Return the data below unchanged, line for line.

========

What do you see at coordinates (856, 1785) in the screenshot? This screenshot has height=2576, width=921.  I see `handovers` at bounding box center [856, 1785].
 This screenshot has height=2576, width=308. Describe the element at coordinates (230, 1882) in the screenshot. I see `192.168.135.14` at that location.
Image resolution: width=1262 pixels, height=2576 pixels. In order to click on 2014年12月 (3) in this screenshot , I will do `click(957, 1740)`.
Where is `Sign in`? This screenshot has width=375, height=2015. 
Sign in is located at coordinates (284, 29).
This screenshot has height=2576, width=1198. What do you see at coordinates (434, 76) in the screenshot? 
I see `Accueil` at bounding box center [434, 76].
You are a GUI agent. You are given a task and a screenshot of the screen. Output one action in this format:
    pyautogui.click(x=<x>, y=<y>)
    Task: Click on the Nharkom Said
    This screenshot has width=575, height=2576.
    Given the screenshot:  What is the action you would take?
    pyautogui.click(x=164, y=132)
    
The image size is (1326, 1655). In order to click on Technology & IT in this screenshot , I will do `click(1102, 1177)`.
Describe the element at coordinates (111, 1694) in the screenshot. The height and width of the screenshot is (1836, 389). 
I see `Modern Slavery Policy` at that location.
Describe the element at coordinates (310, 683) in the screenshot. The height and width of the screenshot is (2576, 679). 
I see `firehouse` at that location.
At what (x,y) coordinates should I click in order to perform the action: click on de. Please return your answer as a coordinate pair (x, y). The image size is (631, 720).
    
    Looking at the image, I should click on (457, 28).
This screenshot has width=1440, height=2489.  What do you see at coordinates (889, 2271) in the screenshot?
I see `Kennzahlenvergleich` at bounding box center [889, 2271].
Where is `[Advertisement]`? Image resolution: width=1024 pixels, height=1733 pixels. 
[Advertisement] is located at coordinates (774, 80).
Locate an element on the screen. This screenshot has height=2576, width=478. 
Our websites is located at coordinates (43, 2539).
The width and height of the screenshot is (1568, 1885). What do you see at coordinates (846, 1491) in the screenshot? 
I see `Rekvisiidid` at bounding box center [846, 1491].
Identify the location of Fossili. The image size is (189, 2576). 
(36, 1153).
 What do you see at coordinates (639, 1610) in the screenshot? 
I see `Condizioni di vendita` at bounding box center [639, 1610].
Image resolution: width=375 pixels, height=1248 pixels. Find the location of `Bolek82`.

========

- _Solution to this exercise_:
What do you see at coordinates (856, 1785) in the screenshot? This screenshot has height=2576, width=921.  I see `handovers` at bounding box center [856, 1785].
 This screenshot has height=2576, width=308. Describe the element at coordinates (230, 1882) in the screenshot. I see `192.168.135.14` at that location.
Image resolution: width=1262 pixels, height=2576 pixels. In order to click on 2014年12月 (3) in this screenshot , I will do `click(957, 1740)`.
Where is `Sign in`? This screenshot has width=375, height=2015. 
Sign in is located at coordinates (284, 29).
This screenshot has height=2576, width=1198. What do you see at coordinates (434, 76) in the screenshot? 
I see `Accueil` at bounding box center [434, 76].
You are a GUI agent. You are given a task and a screenshot of the screen. Output one action in this format:
    pyautogui.click(x=<x>, y=<y>)
    Task: Click on the Nharkom Said
    This screenshot has width=575, height=2576.
    Given the screenshot:  What is the action you would take?
    pyautogui.click(x=164, y=132)
    
The image size is (1326, 1655). In order to click on Technology & IT in this screenshot , I will do `click(1102, 1177)`.
Describe the element at coordinates (111, 1694) in the screenshot. The height and width of the screenshot is (1836, 389). 
I see `Modern Slavery Policy` at that location.
Describe the element at coordinates (310, 683) in the screenshot. The height and width of the screenshot is (2576, 679). 
I see `firehouse` at that location.
At what (x,y) coordinates should I click in order to perform the action: click on de. Please return your answer as a coordinate pair (x, y). The image size is (631, 720).
    
    Looking at the image, I should click on (457, 28).
This screenshot has width=1440, height=2489.  What do you see at coordinates (889, 2271) in the screenshot?
I see `Kennzahlenvergleich` at bounding box center [889, 2271].
Where is `[Advertisement]`? Image resolution: width=1024 pixels, height=1733 pixels. 
[Advertisement] is located at coordinates (774, 80).
Locate an element on the screen. This screenshot has height=2576, width=478. 
Our websites is located at coordinates (43, 2539).
The width and height of the screenshot is (1568, 1885). What do you see at coordinates (846, 1491) in the screenshot? 
I see `Rekvisiidid` at bounding box center [846, 1491].
Identify the location of Fossili. The image size is (189, 2576). 
(36, 1153).
 What do you see at coordinates (639, 1610) in the screenshot? 
I see `Condizioni di vendita` at bounding box center [639, 1610].
Image resolution: width=375 pixels, height=1248 pixels. Find the location of `Bolek82`.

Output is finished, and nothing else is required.